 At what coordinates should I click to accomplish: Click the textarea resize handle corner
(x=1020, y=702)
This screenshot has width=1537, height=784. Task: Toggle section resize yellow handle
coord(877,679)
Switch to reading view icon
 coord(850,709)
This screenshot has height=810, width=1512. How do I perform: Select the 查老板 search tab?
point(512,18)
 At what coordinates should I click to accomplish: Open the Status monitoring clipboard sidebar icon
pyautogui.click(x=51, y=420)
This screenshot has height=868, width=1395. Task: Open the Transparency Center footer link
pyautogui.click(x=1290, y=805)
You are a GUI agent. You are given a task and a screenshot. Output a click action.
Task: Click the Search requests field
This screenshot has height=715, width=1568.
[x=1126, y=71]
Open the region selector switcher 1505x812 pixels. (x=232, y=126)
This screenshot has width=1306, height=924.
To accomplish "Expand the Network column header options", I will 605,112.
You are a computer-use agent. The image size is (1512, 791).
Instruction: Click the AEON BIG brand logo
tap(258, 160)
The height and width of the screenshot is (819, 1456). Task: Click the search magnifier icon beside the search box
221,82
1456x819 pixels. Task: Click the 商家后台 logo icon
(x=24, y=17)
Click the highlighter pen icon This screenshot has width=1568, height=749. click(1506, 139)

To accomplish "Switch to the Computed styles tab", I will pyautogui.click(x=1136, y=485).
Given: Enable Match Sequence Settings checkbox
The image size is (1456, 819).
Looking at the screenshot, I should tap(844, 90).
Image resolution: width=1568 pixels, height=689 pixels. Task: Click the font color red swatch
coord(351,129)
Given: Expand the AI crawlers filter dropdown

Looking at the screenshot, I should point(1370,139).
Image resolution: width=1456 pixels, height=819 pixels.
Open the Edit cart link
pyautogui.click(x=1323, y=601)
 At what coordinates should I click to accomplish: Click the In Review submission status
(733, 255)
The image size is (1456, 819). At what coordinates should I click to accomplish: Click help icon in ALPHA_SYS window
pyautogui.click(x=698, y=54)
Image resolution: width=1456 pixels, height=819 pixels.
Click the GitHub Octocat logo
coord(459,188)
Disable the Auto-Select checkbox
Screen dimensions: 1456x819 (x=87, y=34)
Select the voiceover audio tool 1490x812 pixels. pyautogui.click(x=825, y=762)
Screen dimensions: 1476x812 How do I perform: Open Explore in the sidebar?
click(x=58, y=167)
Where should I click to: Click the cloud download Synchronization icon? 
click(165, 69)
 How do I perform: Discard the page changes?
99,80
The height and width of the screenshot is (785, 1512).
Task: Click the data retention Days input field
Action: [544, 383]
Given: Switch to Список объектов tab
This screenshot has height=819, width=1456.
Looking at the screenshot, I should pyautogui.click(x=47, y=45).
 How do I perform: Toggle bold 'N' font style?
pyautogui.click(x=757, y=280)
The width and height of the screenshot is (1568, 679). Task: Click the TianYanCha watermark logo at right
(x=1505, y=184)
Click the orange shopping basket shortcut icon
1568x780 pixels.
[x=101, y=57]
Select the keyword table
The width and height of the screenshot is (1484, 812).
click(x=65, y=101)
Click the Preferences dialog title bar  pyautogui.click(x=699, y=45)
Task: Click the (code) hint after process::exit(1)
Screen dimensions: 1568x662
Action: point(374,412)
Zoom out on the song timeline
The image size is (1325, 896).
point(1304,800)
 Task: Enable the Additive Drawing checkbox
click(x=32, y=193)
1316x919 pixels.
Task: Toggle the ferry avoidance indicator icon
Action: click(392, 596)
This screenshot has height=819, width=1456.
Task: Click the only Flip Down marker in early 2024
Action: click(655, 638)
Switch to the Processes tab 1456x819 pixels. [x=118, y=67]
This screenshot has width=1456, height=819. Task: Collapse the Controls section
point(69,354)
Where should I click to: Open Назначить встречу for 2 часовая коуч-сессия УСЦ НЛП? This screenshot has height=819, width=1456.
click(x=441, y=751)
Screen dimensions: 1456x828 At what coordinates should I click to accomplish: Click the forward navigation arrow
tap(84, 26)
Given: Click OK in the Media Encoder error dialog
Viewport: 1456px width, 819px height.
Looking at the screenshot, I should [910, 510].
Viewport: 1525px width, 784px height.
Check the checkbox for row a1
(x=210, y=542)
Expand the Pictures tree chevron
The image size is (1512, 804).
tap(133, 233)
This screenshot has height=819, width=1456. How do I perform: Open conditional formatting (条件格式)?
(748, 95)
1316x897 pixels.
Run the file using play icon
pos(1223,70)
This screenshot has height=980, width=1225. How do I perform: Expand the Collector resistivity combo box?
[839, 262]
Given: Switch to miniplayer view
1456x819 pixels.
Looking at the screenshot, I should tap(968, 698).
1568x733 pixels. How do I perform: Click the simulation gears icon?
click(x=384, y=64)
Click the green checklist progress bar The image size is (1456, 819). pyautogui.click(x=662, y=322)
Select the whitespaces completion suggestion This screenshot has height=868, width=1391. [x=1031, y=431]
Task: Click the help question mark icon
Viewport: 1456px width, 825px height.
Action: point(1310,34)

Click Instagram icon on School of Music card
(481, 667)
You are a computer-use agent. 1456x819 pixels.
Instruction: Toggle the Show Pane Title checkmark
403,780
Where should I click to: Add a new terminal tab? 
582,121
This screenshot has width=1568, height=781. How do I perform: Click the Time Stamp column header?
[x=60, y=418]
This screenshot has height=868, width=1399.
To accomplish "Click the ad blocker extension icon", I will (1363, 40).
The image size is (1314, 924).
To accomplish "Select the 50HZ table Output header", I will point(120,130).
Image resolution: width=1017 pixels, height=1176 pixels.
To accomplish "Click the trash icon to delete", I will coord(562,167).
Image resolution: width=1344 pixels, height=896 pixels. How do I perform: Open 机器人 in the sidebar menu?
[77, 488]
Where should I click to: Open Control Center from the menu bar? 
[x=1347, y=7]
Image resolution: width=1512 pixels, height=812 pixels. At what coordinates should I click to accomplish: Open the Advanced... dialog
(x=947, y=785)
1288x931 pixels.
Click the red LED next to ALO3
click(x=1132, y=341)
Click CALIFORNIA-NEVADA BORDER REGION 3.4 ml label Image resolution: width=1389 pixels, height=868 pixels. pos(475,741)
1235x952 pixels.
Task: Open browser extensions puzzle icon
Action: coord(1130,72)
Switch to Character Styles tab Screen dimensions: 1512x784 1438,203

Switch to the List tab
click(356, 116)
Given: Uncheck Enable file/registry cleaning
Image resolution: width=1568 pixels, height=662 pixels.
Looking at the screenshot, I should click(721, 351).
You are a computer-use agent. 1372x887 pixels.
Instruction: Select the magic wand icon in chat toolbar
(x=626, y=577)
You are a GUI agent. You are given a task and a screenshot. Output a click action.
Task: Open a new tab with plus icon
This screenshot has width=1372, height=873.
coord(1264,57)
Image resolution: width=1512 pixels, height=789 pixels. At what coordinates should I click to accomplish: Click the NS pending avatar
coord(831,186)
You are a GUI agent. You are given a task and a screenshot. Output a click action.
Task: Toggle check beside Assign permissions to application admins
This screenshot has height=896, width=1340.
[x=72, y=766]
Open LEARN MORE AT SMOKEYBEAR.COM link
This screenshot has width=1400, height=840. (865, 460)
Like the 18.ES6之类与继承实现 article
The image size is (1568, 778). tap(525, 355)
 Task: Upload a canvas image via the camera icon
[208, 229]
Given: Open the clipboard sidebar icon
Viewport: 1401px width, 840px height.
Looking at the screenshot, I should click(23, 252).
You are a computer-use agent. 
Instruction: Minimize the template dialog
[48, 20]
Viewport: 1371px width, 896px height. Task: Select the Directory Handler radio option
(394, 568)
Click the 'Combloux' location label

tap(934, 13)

_ _ _

» **Goal of the exercise**: Repeat the records above exactly.

» **Reply to the exercise**:
 At what coordinates should I click to accomplish: Click the textarea resize handle corner
(x=1020, y=702)
This screenshot has width=1537, height=784. Task: Toggle section resize yellow handle
coord(877,679)
Switch to reading view icon
 coord(850,709)
This screenshot has height=810, width=1512. How do I perform: Select the 查老板 search tab?
point(512,18)
 At what coordinates should I click to accomplish: Open the Status monitoring clipboard sidebar icon
pyautogui.click(x=51, y=420)
This screenshot has height=868, width=1395. Task: Open the Transparency Center footer link
pyautogui.click(x=1290, y=805)
You are a GUI agent. You are given a task and a screenshot. Output a click action.
Task: Click the Search requests field
This screenshot has height=715, width=1568.
[x=1126, y=71]
Open the region selector switcher 1505x812 pixels. (x=232, y=126)
This screenshot has width=1306, height=924.
To accomplish "Expand the Network column header options", I will 605,112.
You are a computer-use agent. The image size is (1512, 791).
Instruction: Click the AEON BIG brand logo
tap(258, 160)
The height and width of the screenshot is (819, 1456). Task: Click the search magnifier icon beside the search box
221,82
1456x819 pixels. Task: Click the 商家后台 logo icon
(x=24, y=17)
Click the highlighter pen icon This screenshot has width=1568, height=749. click(1506, 139)

To accomplish "Switch to the Computed styles tab", I will pyautogui.click(x=1136, y=485).
Given: Enable Match Sequence Settings checkbox
The image size is (1456, 819).
Looking at the screenshot, I should tap(844, 90).
Image resolution: width=1568 pixels, height=689 pixels. Task: Click the font color red swatch
coord(351,129)
Given: Expand the AI crawlers filter dropdown

Looking at the screenshot, I should point(1370,139).
Image resolution: width=1456 pixels, height=819 pixels.
Open the Edit cart link
pyautogui.click(x=1323, y=601)
 At what coordinates should I click to accomplish: Click the In Review submission status
(733, 255)
The image size is (1456, 819). At what coordinates should I click to accomplish: Click help icon in ALPHA_SYS window
pyautogui.click(x=698, y=54)
Image resolution: width=1456 pixels, height=819 pixels.
Click the GitHub Octocat logo
coord(459,188)
Disable the Auto-Select checkbox
Screen dimensions: 1456x819 (x=87, y=34)
Select the voiceover audio tool 1490x812 pixels. pyautogui.click(x=825, y=762)
Screen dimensions: 1476x812 How do I perform: Open Explore in the sidebar?
click(x=58, y=167)
Where should I click to: Click the cloud download Synchronization icon? 
click(165, 69)
 How do I perform: Discard the page changes?
99,80
The height and width of the screenshot is (785, 1512).
Task: Click the data retention Days input field
Action: [544, 383]
Given: Switch to Список объектов tab
This screenshot has height=819, width=1456.
Looking at the screenshot, I should pyautogui.click(x=47, y=45).
 How do I perform: Toggle bold 'N' font style?
pyautogui.click(x=757, y=280)
The width and height of the screenshot is (1568, 679). Task: Click the TianYanCha watermark logo at right
(x=1505, y=184)
Click the orange shopping basket shortcut icon
1568x780 pixels.
[x=101, y=57]
Select the keyword table
The width and height of the screenshot is (1484, 812).
click(x=65, y=101)
Click the Preferences dialog title bar  pyautogui.click(x=699, y=45)
Task: Click the (code) hint after process::exit(1)
Screen dimensions: 1568x662
Action: point(374,412)
Zoom out on the song timeline
The image size is (1325, 896).
point(1304,800)
 Task: Enable the Additive Drawing checkbox
click(x=32, y=193)
1316x919 pixels.
Task: Toggle the ferry avoidance indicator icon
Action: click(392, 596)
This screenshot has height=819, width=1456.
Task: Click the only Flip Down marker in early 2024
Action: click(655, 638)
Switch to the Processes tab 1456x819 pixels. [x=118, y=67]
This screenshot has width=1456, height=819. Task: Collapse the Controls section
point(69,354)
Where should I click to: Open Назначить встречу for 2 часовая коуч-сессия УСЦ НЛП? This screenshot has height=819, width=1456.
click(x=441, y=751)
Screen dimensions: 1456x828 At what coordinates should I click to accomplish: Click the forward navigation arrow
tap(84, 26)
Given: Click OK in the Media Encoder error dialog
Viewport: 1456px width, 819px height.
Looking at the screenshot, I should [910, 510].
Viewport: 1525px width, 784px height.
Check the checkbox for row a1
(x=210, y=542)
Expand the Pictures tree chevron
The image size is (1512, 804).
tap(133, 233)
This screenshot has height=819, width=1456. How do I perform: Open conditional formatting (条件格式)?
(748, 95)
1316x897 pixels.
Run the file using play icon
pos(1223,70)
This screenshot has height=980, width=1225. How do I perform: Expand the Collector resistivity combo box?
[839, 262]
Given: Switch to miniplayer view
1456x819 pixels.
Looking at the screenshot, I should tap(968, 698).
1568x733 pixels. How do I perform: Click the simulation gears icon?
click(x=384, y=64)
Click the green checklist progress bar The image size is (1456, 819). pyautogui.click(x=662, y=322)
Select the whitespaces completion suggestion This screenshot has height=868, width=1391. [x=1031, y=431]
Task: Click the help question mark icon
Viewport: 1456px width, 825px height.
Action: point(1310,34)

Click Instagram icon on School of Music card
(481, 667)
You are a computer-use agent. 1456x819 pixels.
Instruction: Toggle the Show Pane Title checkmark
403,780
Where should I click to: Add a new terminal tab? 
582,121
This screenshot has width=1568, height=781. How do I perform: Click the Time Stamp column header?
[x=60, y=418]
This screenshot has height=868, width=1399.
To accomplish "Click the ad blocker extension icon", I will (1363, 40).
The image size is (1314, 924).
To accomplish "Select the 50HZ table Output header", I will point(120,130).
Image resolution: width=1017 pixels, height=1176 pixels.
To accomplish "Click the trash icon to delete", I will coord(562,167).
Image resolution: width=1344 pixels, height=896 pixels. How do I perform: Open 机器人 in the sidebar menu?
[77, 488]
Where should I click to: Open Control Center from the menu bar? 
[x=1347, y=7]
Image resolution: width=1512 pixels, height=812 pixels. At what coordinates should I click to accomplish: Open the Advanced... dialog
(x=947, y=785)
1288x931 pixels.
Click the red LED next to ALO3
click(x=1132, y=341)
Click CALIFORNIA-NEVADA BORDER REGION 3.4 ml label Image resolution: width=1389 pixels, height=868 pixels. pos(475,741)
1235x952 pixels.
Task: Open browser extensions puzzle icon
Action: coord(1130,72)
Switch to Character Styles tab Screen dimensions: 1512x784 1438,203

Switch to the List tab
click(356, 116)
Given: Uncheck Enable file/registry cleaning
Image resolution: width=1568 pixels, height=662 pixels.
Looking at the screenshot, I should click(721, 351).
You are a computer-use agent. 1372x887 pixels.
Instruction: Select the magic wand icon in chat toolbar
(x=626, y=577)
You are a GUI agent. You are given a task and a screenshot. Output a click action.
Task: Open a new tab with plus icon
This screenshot has width=1372, height=873.
coord(1264,57)
Image resolution: width=1512 pixels, height=789 pixels. At what coordinates should I click to accomplish: Click the NS pending avatar
coord(831,186)
You are a GUI agent. You are given a task and a screenshot. Output a click action.
Task: Toggle check beside Assign permissions to application admins
This screenshot has height=896, width=1340.
[x=72, y=766]
Open LEARN MORE AT SMOKEYBEAR.COM link
This screenshot has width=1400, height=840. (865, 460)
Like the 18.ES6之类与继承实现 article
The image size is (1568, 778). tap(525, 355)
 Task: Upload a canvas image via the camera icon
[208, 229]
Given: Open the clipboard sidebar icon
Viewport: 1401px width, 840px height.
Looking at the screenshot, I should click(23, 252).
You are a computer-use agent. 
Instruction: Minimize the template dialog
[48, 20]
Viewport: 1371px width, 896px height. Task: Select the Directory Handler radio option
(394, 568)
Click the 'Combloux' location label

tap(934, 13)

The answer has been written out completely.